JOHN GALLAGHER
SPORTS EDITOR
Packed to standing room only, the Gentile Gallery hosted Fight the New Drug at 9 p.m. Wednesday, part of the Gift of Human Sexuality Symposium.
Fight the New Drug founder and CEO Clay Olsen delivered an impactful presentation on the destruction pornography leaves in its wake.
Olsen outlined the trifold danger of pornography. He said, “A tidal wave of pornography is approaching our shores. It affects our brains, our hearts, and our world.”
“As exposure occurs,” summarized Olsen, “the sexual template changes … The effects of porn on the brain are pretty depressing. But the brain can heal. That’s an important message to hear.”
Pornography can also kill the body’s capacity for love, said Olsen. “What we consume changes our interests. This affects what we love as well.”
The fact that the content of pornography has darkened and become increasingly violent worries Fight the New Drug, Olsen said, as the connections between pornography and human trafficking are made evermore evident.

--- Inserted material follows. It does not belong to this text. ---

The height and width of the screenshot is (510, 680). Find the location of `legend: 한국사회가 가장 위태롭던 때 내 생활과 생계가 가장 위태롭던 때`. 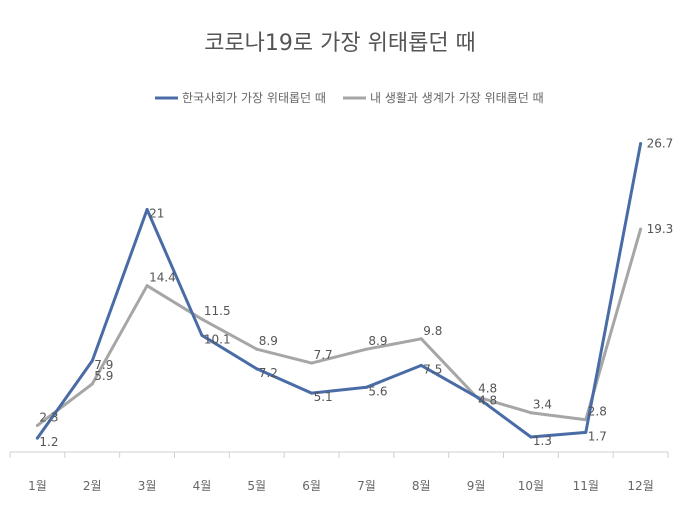

legend: 한국사회가 가장 위태롭던 때 내 생활과 생계가 가장 위태롭던 때 is located at coordinates (350, 98).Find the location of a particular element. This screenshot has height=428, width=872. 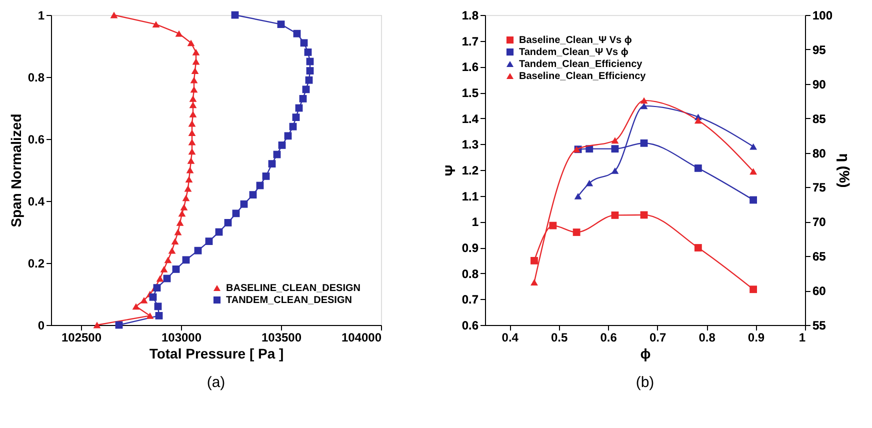

x-axis-title: Total Pressure [ Pa ] is located at coordinates (216, 354).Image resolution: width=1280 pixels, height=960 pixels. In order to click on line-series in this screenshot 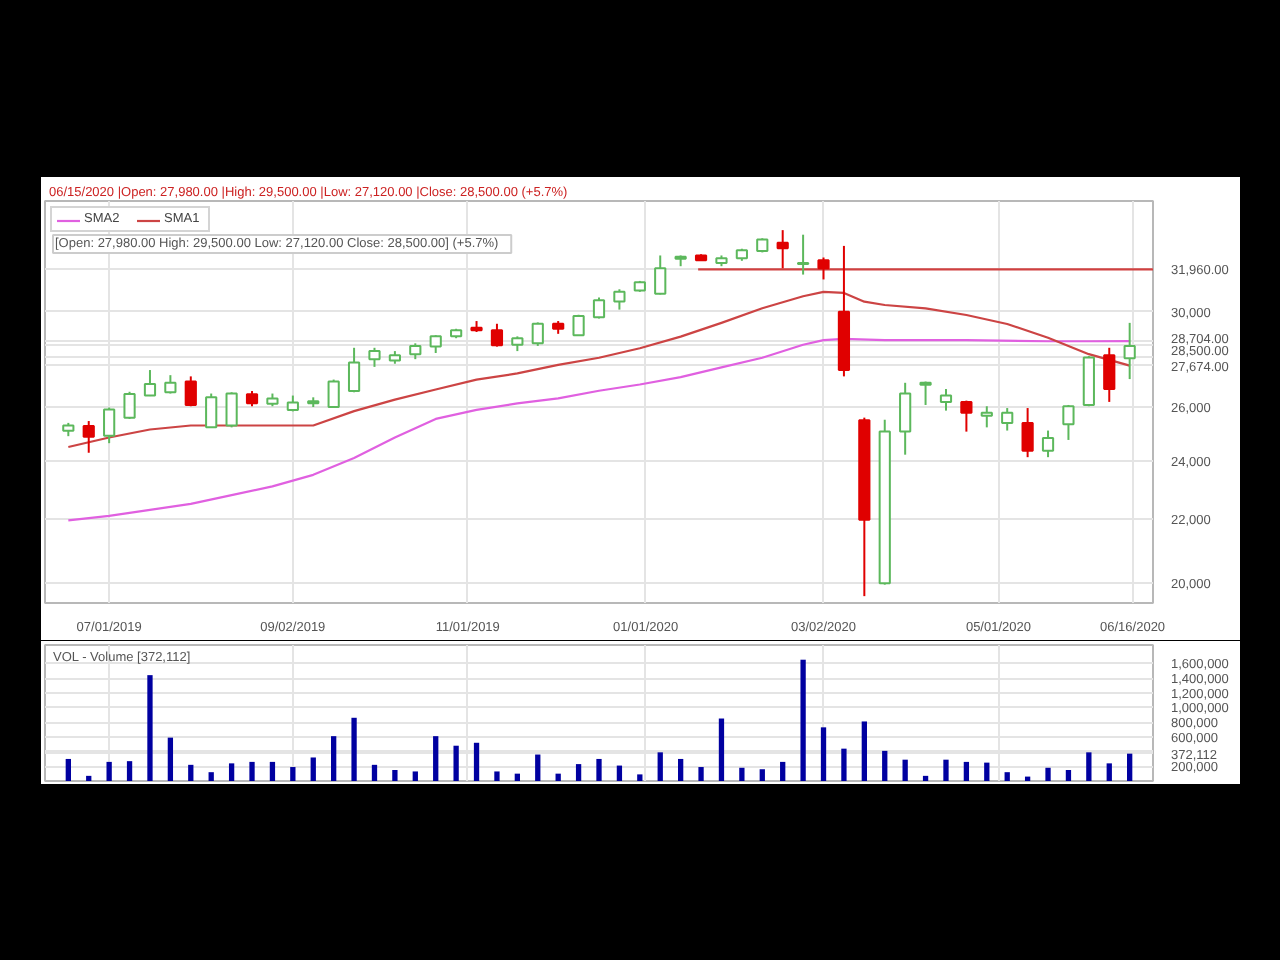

Said Olsen, “More women than we would like to believe are forced against their will to participate in pornography. This issue,” he said, “is more in our face than ever before.”
“We can do better,” stressed Olsen. “We should and we need to do better. If we stand idly by, this cycle gets worse.” He concluded, to applause, that “it’s not just about what we’re fighting against. It’s about what we’re fighting for.”

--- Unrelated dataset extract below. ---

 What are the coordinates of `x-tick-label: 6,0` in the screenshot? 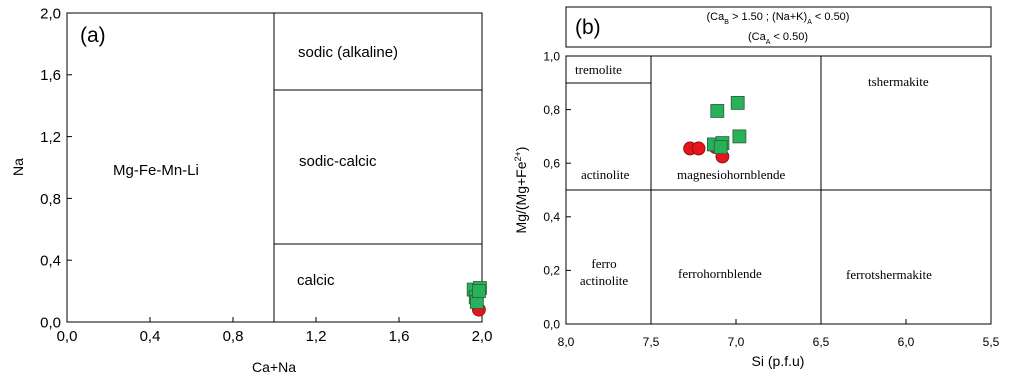 It's located at (906, 342).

He finished, “We fight for love.”
The positive message of the talk reasoned with those in attendance. “I loved how he admitted that porn is very different than it was before the Internet,” said Alex Quinones, sophomore theology and catechetics major. “It helps parents understand that it’s a different struggle today than it was 20 years ago.”
On behalf of Fight the New Drug, Olsen invited all of campus to become the change the world needs. “The difference between what we are and what we can be,” he said, “means everything for future generations.”